* **Task objective**
An exact copy of all the entries is what is needed here.

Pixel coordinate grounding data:
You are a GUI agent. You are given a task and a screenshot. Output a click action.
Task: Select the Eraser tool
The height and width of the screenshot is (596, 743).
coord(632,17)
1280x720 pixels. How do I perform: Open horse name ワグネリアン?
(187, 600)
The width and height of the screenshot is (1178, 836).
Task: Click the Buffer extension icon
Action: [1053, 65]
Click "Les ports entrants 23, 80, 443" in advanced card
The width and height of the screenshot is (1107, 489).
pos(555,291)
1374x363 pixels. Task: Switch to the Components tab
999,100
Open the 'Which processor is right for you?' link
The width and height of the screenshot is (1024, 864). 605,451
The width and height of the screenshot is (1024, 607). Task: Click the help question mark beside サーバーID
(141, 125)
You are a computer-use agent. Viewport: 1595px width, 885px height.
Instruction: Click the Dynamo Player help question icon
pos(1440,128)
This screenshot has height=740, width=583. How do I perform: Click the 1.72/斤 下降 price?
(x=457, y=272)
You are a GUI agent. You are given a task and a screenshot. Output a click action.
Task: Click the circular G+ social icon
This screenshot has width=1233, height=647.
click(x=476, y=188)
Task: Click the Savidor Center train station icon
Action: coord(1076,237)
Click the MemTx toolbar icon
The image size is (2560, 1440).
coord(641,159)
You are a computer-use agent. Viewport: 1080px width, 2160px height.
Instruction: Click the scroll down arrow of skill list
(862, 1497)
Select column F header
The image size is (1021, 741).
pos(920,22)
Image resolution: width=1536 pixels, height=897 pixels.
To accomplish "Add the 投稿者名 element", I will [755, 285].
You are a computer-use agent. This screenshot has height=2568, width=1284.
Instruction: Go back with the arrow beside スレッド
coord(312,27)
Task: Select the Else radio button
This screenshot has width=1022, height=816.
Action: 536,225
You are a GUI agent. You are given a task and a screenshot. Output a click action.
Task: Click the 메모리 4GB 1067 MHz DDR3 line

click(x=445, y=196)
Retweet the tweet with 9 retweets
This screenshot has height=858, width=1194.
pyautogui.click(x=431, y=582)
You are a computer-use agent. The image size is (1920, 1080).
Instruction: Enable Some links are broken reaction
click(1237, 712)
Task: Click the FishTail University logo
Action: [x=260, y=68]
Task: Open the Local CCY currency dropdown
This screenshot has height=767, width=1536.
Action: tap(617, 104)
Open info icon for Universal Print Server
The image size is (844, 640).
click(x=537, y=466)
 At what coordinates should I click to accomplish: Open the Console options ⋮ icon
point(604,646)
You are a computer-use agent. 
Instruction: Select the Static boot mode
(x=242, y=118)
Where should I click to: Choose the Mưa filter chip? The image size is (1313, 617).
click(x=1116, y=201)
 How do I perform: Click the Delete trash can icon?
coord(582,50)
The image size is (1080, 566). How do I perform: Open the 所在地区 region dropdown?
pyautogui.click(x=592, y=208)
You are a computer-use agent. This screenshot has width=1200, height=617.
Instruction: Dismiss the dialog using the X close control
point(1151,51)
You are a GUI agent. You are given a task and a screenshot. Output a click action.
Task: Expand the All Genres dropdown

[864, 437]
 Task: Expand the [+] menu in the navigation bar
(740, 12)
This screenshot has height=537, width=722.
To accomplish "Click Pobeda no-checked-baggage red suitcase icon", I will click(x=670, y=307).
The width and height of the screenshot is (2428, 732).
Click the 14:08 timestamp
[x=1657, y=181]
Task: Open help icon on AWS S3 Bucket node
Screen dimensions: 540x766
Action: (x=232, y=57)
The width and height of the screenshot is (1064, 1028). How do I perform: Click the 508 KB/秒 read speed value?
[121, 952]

* **Exercise answer**
You are a GUI agent. You are given a task and a screenshot. Output a click action.
Task: Select the Eraser tool
The height and width of the screenshot is (596, 743).
coord(632,17)
1280x720 pixels. How do I perform: Open horse name ワグネリアン?
(187, 600)
The width and height of the screenshot is (1178, 836).
Task: Click the Buffer extension icon
Action: [1053, 65]
Click "Les ports entrants 23, 80, 443" in advanced card
The width and height of the screenshot is (1107, 489).
pos(555,291)
1374x363 pixels. Task: Switch to the Components tab
999,100
Open the 'Which processor is right for you?' link
The width and height of the screenshot is (1024, 864). 605,451
The width and height of the screenshot is (1024, 607). Task: Click the help question mark beside サーバーID
(141, 125)
You are a computer-use agent. Viewport: 1595px width, 885px height.
Instruction: Click the Dynamo Player help question icon
pos(1440,128)
This screenshot has height=740, width=583. How do I perform: Click the 1.72/斤 下降 price?
(x=457, y=272)
You are a GUI agent. You are given a task and a screenshot. Output a click action.
Task: Click the circular G+ social icon
This screenshot has width=1233, height=647.
click(x=476, y=188)
Task: Click the Savidor Center train station icon
Action: coord(1076,237)
Click the MemTx toolbar icon
The image size is (2560, 1440).
coord(641,159)
You are a computer-use agent. Viewport: 1080px width, 2160px height.
Instruction: Click the scroll down arrow of skill list
(862, 1497)
Select column F header
The image size is (1021, 741).
pos(920,22)
Image resolution: width=1536 pixels, height=897 pixels.
To accomplish "Add the 投稿者名 element", I will [755, 285].
You are a computer-use agent. This screenshot has height=2568, width=1284.
Instruction: Go back with the arrow beside スレッド
coord(312,27)
Task: Select the Else radio button
This screenshot has width=1022, height=816.
Action: 536,225
You are a GUI agent. You are given a task and a screenshot. Output a click action.
Task: Click the 메모리 4GB 1067 MHz DDR3 line

click(x=445, y=196)
Retweet the tweet with 9 retweets
This screenshot has height=858, width=1194.
pyautogui.click(x=431, y=582)
You are a computer-use agent. The image size is (1920, 1080).
Instruction: Enable Some links are broken reaction
click(1237, 712)
Task: Click the FishTail University logo
Action: [x=260, y=68]
Task: Open the Local CCY currency dropdown
This screenshot has height=767, width=1536.
Action: tap(617, 104)
Open info icon for Universal Print Server
The image size is (844, 640).
click(x=537, y=466)
 At what coordinates should I click to accomplish: Open the Console options ⋮ icon
point(604,646)
You are a computer-use agent. 
Instruction: Select the Static boot mode
(x=242, y=118)
Where should I click to: Choose the Mưa filter chip? The image size is (1313, 617).
click(x=1116, y=201)
 How do I perform: Click the Delete trash can icon?
coord(582,50)
The image size is (1080, 566). How do I perform: Open the 所在地区 region dropdown?
pyautogui.click(x=592, y=208)
You are a computer-use agent. This screenshot has width=1200, height=617.
Instruction: Dismiss the dialog using the X close control
point(1151,51)
You are a GUI agent. You are given a task and a screenshot. Output a click action.
Task: Expand the All Genres dropdown

[864, 437]
 Task: Expand the [+] menu in the navigation bar
(740, 12)
This screenshot has height=537, width=722.
To accomplish "Click Pobeda no-checked-baggage red suitcase icon", I will click(x=670, y=307).
The width and height of the screenshot is (2428, 732).
Click the 14:08 timestamp
[x=1657, y=181]
Task: Open help icon on AWS S3 Bucket node
Screen dimensions: 540x766
Action: (x=232, y=57)
The width and height of the screenshot is (1064, 1028). How do I perform: Click the 508 KB/秒 read speed value?
[121, 952]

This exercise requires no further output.